### What is expected:
Search the records for the string "button", then copy each line where it appears.

### Records supplied:
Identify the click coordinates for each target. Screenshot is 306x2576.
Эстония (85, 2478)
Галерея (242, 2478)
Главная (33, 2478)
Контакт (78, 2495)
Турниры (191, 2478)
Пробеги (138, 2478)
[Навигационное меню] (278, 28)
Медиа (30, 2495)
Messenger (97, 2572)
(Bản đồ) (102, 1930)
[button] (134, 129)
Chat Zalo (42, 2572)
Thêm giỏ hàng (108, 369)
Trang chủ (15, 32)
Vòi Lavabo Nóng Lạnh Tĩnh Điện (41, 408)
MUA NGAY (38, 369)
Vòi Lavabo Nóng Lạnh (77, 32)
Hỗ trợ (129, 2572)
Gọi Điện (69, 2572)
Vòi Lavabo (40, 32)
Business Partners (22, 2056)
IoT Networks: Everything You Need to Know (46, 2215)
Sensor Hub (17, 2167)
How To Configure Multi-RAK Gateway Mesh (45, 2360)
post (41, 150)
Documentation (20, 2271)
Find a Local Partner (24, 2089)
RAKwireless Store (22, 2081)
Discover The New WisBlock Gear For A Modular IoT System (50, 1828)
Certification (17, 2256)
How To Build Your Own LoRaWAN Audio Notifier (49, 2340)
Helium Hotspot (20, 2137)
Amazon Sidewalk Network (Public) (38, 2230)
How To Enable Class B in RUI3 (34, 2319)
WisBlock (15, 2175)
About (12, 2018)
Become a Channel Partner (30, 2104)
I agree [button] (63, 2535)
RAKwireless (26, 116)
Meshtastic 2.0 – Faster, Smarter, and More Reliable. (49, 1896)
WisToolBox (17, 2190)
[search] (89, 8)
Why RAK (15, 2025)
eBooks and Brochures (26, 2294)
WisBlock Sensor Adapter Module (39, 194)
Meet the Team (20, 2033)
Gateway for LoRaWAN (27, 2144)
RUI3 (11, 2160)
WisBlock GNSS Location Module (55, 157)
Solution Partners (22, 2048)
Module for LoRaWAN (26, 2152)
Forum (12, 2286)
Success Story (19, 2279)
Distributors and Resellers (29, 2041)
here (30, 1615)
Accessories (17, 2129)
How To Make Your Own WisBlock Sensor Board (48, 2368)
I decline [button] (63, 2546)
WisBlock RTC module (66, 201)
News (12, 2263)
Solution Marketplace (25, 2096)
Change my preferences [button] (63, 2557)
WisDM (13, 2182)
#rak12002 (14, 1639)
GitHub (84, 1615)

### Answer to the exercise:
[button] (134, 129)
I agree [button] (63, 2535)
I decline [button] (63, 2546)
Change my preferences [button] (63, 2557)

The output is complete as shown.